----- LISTED RECORDS -----

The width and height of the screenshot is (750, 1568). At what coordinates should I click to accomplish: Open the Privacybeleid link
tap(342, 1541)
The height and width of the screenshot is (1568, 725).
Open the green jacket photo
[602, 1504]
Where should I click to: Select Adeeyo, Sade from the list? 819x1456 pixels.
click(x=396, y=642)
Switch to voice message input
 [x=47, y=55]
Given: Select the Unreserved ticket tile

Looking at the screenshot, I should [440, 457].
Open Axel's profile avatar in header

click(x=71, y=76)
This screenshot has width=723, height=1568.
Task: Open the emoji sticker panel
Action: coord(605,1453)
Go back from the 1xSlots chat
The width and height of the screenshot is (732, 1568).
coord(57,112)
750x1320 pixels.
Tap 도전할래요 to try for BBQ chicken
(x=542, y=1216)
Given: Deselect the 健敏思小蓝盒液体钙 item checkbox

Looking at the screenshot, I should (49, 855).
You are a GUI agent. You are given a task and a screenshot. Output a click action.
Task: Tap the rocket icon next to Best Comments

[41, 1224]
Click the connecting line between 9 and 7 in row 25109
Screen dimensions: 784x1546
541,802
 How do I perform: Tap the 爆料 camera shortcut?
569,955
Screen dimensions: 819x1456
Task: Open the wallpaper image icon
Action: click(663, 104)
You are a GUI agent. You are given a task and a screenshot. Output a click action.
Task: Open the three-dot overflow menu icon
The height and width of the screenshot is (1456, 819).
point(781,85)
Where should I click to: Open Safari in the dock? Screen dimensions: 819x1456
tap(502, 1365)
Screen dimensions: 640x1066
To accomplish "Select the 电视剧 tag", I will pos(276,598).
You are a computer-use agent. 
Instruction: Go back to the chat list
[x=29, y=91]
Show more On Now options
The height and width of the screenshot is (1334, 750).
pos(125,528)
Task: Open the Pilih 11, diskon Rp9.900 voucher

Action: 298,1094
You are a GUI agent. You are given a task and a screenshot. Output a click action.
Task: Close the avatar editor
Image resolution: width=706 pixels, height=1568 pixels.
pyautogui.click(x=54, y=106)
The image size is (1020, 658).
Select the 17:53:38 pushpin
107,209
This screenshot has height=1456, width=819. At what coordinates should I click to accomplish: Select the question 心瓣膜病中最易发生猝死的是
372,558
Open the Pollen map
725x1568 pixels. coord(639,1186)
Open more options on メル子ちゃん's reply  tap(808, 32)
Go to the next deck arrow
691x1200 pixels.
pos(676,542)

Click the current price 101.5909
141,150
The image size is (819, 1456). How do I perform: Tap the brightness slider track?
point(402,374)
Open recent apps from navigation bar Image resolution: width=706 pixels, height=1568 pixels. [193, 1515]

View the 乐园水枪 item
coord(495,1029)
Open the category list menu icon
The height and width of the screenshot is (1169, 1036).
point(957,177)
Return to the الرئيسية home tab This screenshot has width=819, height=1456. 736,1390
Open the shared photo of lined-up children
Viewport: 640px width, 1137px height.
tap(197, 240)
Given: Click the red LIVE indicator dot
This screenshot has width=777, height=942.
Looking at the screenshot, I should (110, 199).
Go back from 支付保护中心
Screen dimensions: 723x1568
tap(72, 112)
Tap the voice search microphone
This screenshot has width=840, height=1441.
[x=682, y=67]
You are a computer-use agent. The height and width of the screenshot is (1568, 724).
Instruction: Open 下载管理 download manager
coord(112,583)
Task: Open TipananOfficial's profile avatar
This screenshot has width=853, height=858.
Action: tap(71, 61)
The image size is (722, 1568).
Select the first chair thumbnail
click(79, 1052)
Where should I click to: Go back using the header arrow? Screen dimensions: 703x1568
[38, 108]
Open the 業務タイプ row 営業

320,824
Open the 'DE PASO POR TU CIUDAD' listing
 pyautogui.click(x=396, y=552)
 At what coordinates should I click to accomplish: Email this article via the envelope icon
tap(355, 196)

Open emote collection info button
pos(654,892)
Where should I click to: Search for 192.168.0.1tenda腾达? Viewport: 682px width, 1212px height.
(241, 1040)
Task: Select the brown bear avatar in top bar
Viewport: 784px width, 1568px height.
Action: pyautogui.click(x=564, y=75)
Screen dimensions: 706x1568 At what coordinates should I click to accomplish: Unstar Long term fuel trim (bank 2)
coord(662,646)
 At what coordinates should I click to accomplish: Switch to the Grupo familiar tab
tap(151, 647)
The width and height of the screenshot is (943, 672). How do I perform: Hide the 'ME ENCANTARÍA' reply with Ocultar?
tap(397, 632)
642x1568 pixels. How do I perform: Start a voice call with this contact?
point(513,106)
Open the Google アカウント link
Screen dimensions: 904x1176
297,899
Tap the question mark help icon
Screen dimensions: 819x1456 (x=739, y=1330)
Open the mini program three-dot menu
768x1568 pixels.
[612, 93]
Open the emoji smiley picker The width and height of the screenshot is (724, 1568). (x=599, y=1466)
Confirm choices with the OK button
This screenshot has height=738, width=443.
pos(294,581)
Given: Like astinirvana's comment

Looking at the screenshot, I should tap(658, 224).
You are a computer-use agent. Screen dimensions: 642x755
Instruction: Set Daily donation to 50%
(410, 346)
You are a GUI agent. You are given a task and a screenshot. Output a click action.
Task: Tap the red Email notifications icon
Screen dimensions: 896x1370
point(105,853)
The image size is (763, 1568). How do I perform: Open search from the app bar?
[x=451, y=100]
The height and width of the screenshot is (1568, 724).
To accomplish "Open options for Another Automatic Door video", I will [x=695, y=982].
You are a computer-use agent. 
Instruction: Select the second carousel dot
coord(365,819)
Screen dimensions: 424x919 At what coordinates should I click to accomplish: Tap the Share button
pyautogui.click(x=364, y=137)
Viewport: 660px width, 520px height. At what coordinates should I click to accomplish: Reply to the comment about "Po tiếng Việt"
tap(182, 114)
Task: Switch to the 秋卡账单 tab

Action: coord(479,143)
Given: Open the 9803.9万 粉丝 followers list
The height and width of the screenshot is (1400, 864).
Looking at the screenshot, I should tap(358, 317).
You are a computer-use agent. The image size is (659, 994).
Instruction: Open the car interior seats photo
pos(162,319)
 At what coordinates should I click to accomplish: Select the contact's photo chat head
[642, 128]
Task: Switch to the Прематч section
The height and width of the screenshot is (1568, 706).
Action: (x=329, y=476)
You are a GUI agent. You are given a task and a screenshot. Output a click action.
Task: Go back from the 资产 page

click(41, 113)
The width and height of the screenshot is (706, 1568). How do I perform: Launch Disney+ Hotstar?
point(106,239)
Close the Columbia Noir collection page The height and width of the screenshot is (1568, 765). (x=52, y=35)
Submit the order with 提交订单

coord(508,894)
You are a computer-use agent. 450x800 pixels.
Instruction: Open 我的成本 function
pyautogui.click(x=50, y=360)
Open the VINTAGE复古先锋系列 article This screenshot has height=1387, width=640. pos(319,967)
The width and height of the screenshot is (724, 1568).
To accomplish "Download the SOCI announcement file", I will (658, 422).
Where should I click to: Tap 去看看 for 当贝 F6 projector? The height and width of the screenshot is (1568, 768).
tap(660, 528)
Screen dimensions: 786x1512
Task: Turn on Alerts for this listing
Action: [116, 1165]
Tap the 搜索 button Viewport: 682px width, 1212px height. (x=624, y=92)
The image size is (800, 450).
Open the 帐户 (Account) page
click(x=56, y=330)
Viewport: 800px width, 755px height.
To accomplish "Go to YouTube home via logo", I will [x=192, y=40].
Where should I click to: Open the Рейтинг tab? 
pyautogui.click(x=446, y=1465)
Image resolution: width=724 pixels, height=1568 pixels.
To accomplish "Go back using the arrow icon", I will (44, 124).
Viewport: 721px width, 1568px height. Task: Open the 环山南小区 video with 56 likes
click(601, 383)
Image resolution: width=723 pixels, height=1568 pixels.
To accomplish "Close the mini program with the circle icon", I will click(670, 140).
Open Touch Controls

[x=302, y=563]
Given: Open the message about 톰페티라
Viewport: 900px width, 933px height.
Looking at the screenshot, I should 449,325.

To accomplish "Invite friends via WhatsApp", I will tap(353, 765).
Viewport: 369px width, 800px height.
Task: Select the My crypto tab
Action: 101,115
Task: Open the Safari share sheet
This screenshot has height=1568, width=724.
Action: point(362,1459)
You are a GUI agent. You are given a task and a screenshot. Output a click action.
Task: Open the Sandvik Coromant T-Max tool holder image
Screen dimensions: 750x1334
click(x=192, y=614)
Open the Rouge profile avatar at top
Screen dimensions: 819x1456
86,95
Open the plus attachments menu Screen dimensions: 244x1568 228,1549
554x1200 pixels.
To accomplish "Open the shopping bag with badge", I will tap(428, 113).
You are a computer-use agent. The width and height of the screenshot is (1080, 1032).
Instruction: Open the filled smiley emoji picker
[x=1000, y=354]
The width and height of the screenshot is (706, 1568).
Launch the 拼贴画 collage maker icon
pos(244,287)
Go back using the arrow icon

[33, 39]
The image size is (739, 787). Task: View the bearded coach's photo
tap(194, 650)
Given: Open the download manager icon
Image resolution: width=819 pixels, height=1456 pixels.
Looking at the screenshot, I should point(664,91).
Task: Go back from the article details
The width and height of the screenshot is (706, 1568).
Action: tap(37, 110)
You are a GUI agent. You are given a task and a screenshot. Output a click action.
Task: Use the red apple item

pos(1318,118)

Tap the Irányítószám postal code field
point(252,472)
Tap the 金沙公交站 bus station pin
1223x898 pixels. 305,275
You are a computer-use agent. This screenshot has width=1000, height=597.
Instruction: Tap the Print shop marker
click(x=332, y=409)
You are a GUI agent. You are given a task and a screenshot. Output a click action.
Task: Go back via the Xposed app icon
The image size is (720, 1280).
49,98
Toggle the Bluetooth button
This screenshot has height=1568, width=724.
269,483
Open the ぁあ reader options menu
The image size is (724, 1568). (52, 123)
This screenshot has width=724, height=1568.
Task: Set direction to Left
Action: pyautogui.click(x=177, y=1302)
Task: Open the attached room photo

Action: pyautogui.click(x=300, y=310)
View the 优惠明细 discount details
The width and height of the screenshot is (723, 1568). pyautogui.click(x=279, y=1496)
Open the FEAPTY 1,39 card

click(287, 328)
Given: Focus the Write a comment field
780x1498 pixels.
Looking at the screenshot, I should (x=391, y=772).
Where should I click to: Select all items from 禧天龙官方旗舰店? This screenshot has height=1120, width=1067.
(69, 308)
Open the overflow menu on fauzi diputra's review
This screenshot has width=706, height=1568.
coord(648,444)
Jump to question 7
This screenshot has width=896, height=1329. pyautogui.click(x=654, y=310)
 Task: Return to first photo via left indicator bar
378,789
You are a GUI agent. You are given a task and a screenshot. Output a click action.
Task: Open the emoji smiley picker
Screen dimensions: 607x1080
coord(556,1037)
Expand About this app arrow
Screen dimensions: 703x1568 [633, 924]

-----

YOUR INSTRUCTIONS —
Print the lines of the listing from the first line through the line containing "click(x=396, y=642)", and reproduce each one without any change.

REPLY —
The width and height of the screenshot is (750, 1568). At what coordinates should I click to accomplish: Open the Privacybeleid link
tap(342, 1541)
The height and width of the screenshot is (1568, 725).
Open the green jacket photo
[602, 1504]
Where should I click to: Select Adeeyo, Sade from the list? 819x1456 pixels.
click(x=396, y=642)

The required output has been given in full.